__Aim of the exercise__
What is needed here is an exact copy of every entry.

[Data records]

%%

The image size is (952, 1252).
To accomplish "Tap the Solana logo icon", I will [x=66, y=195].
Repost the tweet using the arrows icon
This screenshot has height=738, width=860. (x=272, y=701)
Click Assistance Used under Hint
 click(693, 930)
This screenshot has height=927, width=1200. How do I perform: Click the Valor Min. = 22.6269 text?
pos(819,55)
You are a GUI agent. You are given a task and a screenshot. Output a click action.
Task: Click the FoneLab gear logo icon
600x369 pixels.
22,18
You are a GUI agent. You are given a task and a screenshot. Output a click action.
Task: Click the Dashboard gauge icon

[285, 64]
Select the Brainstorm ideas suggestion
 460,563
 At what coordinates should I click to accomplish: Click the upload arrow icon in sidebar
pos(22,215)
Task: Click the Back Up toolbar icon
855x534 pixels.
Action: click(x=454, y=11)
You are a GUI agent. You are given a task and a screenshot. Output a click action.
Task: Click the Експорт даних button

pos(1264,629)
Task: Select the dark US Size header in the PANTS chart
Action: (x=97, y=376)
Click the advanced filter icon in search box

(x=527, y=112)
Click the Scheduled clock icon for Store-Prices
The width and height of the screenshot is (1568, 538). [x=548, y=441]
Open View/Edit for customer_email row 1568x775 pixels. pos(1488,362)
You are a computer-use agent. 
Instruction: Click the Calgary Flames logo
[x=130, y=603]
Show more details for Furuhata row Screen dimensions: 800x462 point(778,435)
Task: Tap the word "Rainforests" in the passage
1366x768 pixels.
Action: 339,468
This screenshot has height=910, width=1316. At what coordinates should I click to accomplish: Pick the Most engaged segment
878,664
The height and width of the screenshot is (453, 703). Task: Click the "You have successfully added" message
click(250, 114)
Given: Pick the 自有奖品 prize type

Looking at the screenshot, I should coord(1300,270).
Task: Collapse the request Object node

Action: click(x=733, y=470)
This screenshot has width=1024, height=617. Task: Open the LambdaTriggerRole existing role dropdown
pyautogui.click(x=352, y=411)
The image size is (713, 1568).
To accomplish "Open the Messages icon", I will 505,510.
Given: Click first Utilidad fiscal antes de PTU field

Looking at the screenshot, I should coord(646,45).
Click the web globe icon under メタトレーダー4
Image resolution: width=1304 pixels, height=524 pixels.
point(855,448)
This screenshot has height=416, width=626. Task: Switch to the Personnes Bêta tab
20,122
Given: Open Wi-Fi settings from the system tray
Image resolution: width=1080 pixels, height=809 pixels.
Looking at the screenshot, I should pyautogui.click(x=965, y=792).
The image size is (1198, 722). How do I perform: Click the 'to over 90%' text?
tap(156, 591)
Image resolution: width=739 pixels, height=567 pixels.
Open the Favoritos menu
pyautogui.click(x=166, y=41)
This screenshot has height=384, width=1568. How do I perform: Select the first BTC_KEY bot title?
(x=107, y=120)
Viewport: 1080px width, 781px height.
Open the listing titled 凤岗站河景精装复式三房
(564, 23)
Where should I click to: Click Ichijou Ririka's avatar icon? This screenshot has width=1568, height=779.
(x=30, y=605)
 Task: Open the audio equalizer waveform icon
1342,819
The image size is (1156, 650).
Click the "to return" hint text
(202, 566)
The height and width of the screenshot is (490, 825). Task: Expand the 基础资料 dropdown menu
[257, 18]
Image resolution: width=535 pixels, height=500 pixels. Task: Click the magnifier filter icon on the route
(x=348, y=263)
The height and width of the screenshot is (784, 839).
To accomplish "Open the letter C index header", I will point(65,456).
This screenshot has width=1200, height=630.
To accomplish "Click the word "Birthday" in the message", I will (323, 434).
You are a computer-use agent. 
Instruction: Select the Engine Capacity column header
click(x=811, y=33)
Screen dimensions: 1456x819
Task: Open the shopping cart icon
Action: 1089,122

%%

__Completed task__
The image size is (952, 1252).
To accomplish "Tap the Solana logo icon", I will [x=66, y=195].
Repost the tweet using the arrows icon
This screenshot has height=738, width=860. (x=272, y=701)
Click Assistance Used under Hint
 click(693, 930)
This screenshot has height=927, width=1200. How do I perform: Click the Valor Min. = 22.6269 text?
pos(819,55)
You are a GUI agent. You are given a task and a screenshot. Output a click action.
Task: Click the FoneLab gear logo icon
600x369 pixels.
22,18
You are a GUI agent. You are given a task and a screenshot. Output a click action.
Task: Click the Dashboard gauge icon

[285, 64]
Select the Brainstorm ideas suggestion
 460,563
 At what coordinates should I click to accomplish: Click the upload arrow icon in sidebar
pos(22,215)
Task: Click the Back Up toolbar icon
855x534 pixels.
Action: click(x=454, y=11)
You are a GUI agent. You are given a task and a screenshot. Output a click action.
Task: Click the Експорт даних button

pos(1264,629)
Task: Select the dark US Size header in the PANTS chart
Action: (x=97, y=376)
Click the advanced filter icon in search box

(x=527, y=112)
Click the Scheduled clock icon for Store-Prices
The width and height of the screenshot is (1568, 538). [x=548, y=441]
Open View/Edit for customer_email row 1568x775 pixels. pos(1488,362)
You are a computer-use agent. 
Instruction: Click the Calgary Flames logo
[x=130, y=603]
Show more details for Furuhata row Screen dimensions: 800x462 point(778,435)
Task: Tap the word "Rainforests" in the passage
1366x768 pixels.
Action: 339,468
This screenshot has height=910, width=1316. At what coordinates should I click to accomplish: Pick the Most engaged segment
878,664
The height and width of the screenshot is (453, 703). Task: Click the "You have successfully added" message
click(250, 114)
Given: Pick the 自有奖品 prize type

Looking at the screenshot, I should coord(1300,270).
Task: Collapse the request Object node

Action: click(x=733, y=470)
This screenshot has width=1024, height=617. Task: Open the LambdaTriggerRole existing role dropdown
pyautogui.click(x=352, y=411)
The image size is (713, 1568).
To accomplish "Open the Messages icon", I will 505,510.
Given: Click first Utilidad fiscal antes de PTU field

Looking at the screenshot, I should coord(646,45).
Click the web globe icon under メタトレーダー4
Image resolution: width=1304 pixels, height=524 pixels.
point(855,448)
This screenshot has height=416, width=626. Task: Switch to the Personnes Bêta tab
20,122
Given: Open Wi-Fi settings from the system tray
Image resolution: width=1080 pixels, height=809 pixels.
Looking at the screenshot, I should pyautogui.click(x=965, y=792).
The image size is (1198, 722). How do I perform: Click the 'to over 90%' text?
tap(156, 591)
Image resolution: width=739 pixels, height=567 pixels.
Open the Favoritos menu
pyautogui.click(x=166, y=41)
This screenshot has height=384, width=1568. How do I perform: Select the first BTC_KEY bot title?
(x=107, y=120)
Viewport: 1080px width, 781px height.
Open the listing titled 凤岗站河景精装复式三房
(564, 23)
Where should I click to: Click Ichijou Ririka's avatar icon? This screenshot has width=1568, height=779.
(x=30, y=605)
 Task: Open the audio equalizer waveform icon
1342,819
The image size is (1156, 650).
Click the "to return" hint text
(202, 566)
The height and width of the screenshot is (490, 825). Task: Expand the 基础资料 dropdown menu
[257, 18]
Image resolution: width=535 pixels, height=500 pixels. Task: Click the magnifier filter icon on the route
(x=348, y=263)
The height and width of the screenshot is (784, 839).
To accomplish "Open the letter C index header", I will point(65,456).
This screenshot has width=1200, height=630.
To accomplish "Click the word "Birthday" in the message", I will (323, 434).
You are a computer-use agent. 
Instruction: Select the Engine Capacity column header
click(x=811, y=33)
Screen dimensions: 1456x819
Task: Open the shopping cart icon
Action: 1089,122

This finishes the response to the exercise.